• PROBLEM DESCRIPTION:
Copy the data from the line containing "Click the memo scrollbar up arrow" through the line containing "Looking at the screenshot, I should 386,946." exactly, character for character.
[Begin MATERIAL PROVIDED]
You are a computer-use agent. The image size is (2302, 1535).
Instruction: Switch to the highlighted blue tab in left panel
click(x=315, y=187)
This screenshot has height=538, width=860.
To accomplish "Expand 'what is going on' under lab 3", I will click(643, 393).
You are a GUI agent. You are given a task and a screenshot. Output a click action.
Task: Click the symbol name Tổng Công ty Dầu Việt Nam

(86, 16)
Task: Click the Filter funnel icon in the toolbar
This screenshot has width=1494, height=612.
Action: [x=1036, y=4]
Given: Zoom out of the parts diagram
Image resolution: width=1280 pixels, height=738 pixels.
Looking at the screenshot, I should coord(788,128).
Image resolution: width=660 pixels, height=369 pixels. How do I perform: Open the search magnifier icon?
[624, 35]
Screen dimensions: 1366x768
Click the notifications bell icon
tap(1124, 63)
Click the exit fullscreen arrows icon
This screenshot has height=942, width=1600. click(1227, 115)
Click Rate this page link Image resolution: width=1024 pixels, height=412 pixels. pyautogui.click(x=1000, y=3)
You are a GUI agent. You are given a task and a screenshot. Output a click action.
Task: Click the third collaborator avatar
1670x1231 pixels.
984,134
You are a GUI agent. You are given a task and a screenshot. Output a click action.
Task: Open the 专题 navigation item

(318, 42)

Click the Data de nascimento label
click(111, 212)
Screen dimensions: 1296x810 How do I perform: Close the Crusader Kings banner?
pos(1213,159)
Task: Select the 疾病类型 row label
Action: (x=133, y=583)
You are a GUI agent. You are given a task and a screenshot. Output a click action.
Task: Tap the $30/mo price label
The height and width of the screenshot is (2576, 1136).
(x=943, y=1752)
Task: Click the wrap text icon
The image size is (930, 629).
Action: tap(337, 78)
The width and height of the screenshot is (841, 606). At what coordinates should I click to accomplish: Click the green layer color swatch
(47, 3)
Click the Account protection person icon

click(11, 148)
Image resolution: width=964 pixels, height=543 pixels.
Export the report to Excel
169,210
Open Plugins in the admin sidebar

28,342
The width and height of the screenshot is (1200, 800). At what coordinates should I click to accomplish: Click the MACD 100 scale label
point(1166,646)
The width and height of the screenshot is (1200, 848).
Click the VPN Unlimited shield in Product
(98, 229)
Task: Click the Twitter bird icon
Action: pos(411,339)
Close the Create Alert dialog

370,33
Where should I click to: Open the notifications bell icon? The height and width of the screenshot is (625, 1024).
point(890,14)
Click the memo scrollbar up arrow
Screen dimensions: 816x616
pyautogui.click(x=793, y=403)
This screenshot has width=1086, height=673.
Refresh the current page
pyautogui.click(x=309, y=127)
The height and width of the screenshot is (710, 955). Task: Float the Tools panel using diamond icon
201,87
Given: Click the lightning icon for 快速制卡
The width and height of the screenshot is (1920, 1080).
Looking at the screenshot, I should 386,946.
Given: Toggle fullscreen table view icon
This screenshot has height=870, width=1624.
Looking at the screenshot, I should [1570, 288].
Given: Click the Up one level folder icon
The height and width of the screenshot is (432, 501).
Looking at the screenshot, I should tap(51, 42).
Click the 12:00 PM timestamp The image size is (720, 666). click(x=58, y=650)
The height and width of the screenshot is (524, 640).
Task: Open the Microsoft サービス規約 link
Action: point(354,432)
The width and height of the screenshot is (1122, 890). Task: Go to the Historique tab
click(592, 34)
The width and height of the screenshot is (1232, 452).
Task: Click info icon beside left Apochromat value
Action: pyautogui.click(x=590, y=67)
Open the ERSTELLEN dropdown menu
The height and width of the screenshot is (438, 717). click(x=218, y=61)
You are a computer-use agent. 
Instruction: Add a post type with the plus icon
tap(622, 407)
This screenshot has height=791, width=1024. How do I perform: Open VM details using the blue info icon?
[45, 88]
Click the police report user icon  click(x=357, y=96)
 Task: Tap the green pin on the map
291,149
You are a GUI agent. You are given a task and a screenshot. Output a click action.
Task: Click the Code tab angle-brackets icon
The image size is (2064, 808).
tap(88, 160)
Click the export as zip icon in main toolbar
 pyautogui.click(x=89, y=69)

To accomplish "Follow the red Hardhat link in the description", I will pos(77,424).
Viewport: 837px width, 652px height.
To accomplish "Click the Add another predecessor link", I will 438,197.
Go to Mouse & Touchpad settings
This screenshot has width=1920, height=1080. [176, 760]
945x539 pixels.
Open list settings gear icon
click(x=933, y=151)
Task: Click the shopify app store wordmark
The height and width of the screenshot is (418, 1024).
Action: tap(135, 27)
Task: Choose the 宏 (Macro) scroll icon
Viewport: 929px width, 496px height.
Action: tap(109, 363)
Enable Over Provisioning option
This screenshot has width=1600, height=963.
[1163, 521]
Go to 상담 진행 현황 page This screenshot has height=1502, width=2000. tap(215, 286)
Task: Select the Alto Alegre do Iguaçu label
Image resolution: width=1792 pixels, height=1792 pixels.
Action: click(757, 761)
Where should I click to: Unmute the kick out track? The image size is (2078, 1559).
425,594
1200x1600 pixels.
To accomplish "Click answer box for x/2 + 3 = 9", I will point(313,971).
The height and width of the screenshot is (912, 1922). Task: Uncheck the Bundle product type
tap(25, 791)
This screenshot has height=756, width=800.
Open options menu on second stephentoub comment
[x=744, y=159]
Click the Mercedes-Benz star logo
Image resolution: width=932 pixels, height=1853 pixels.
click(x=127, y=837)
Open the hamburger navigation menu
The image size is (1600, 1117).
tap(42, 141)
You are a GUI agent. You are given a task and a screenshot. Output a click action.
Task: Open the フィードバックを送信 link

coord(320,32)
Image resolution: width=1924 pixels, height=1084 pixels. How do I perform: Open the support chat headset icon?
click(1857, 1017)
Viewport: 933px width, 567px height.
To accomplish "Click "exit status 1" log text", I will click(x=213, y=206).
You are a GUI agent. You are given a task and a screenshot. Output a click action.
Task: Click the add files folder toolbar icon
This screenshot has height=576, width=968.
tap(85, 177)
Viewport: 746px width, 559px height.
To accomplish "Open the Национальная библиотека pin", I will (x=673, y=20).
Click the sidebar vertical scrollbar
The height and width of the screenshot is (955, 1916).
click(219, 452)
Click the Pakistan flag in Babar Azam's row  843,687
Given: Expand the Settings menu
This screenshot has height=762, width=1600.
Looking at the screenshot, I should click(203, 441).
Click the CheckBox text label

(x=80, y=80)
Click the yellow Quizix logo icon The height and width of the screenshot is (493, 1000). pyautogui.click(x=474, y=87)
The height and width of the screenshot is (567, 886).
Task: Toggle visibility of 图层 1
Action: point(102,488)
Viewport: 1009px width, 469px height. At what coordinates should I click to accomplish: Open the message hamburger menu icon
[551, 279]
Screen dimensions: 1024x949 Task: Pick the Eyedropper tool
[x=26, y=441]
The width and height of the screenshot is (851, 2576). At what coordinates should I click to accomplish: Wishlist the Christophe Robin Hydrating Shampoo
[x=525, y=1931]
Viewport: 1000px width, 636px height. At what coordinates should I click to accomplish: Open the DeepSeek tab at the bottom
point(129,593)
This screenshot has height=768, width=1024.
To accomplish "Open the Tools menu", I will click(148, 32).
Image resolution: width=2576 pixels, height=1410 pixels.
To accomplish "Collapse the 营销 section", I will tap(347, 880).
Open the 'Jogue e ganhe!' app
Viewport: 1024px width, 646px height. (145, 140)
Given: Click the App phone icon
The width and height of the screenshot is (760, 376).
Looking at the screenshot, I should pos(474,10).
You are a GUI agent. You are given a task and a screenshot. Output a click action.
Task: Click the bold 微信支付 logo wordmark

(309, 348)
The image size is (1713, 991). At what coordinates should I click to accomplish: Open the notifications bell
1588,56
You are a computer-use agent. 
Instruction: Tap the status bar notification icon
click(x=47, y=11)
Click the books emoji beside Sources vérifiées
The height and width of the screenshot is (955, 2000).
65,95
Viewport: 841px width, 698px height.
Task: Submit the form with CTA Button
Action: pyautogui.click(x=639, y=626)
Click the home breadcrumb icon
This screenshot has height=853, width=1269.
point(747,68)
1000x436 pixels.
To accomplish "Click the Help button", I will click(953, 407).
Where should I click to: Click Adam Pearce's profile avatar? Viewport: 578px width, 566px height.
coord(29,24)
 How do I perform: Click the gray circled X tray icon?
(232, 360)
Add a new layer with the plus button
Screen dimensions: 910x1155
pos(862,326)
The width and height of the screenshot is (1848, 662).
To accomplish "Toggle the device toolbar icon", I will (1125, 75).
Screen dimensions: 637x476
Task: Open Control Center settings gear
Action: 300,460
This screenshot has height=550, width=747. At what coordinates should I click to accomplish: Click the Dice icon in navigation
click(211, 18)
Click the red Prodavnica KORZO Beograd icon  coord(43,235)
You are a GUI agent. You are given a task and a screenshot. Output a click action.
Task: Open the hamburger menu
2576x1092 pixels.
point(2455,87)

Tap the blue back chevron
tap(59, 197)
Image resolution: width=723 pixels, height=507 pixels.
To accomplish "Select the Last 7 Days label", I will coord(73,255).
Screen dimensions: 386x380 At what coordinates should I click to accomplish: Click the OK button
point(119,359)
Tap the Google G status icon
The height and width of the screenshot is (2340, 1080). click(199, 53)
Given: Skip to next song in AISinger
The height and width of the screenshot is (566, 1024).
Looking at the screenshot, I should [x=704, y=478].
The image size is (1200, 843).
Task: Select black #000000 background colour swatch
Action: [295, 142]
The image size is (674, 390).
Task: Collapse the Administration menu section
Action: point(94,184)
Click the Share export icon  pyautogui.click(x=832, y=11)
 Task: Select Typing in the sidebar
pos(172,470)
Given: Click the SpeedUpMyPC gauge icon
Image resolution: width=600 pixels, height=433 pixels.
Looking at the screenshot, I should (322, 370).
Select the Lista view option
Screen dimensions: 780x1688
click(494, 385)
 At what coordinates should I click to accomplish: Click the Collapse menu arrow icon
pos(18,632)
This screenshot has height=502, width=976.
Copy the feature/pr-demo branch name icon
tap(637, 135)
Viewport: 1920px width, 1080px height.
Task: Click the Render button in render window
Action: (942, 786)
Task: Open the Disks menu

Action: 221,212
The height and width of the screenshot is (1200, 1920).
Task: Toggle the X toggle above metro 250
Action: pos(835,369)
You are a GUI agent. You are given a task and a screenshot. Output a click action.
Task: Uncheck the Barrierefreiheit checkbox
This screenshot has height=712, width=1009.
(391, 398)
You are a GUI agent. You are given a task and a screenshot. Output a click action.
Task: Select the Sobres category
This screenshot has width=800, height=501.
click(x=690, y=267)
[End MATERIAL PROVIDED]
• EXPECTED OUTPUT:
Click the memo scrollbar up arrow
Screen dimensions: 816x616
pyautogui.click(x=793, y=403)
This screenshot has width=1086, height=673.
Refresh the current page
pyautogui.click(x=309, y=127)
The height and width of the screenshot is (710, 955). Task: Float the Tools panel using diamond icon
201,87
Given: Click the lightning icon for 快速制卡
The width and height of the screenshot is (1920, 1080).
Looking at the screenshot, I should 386,946.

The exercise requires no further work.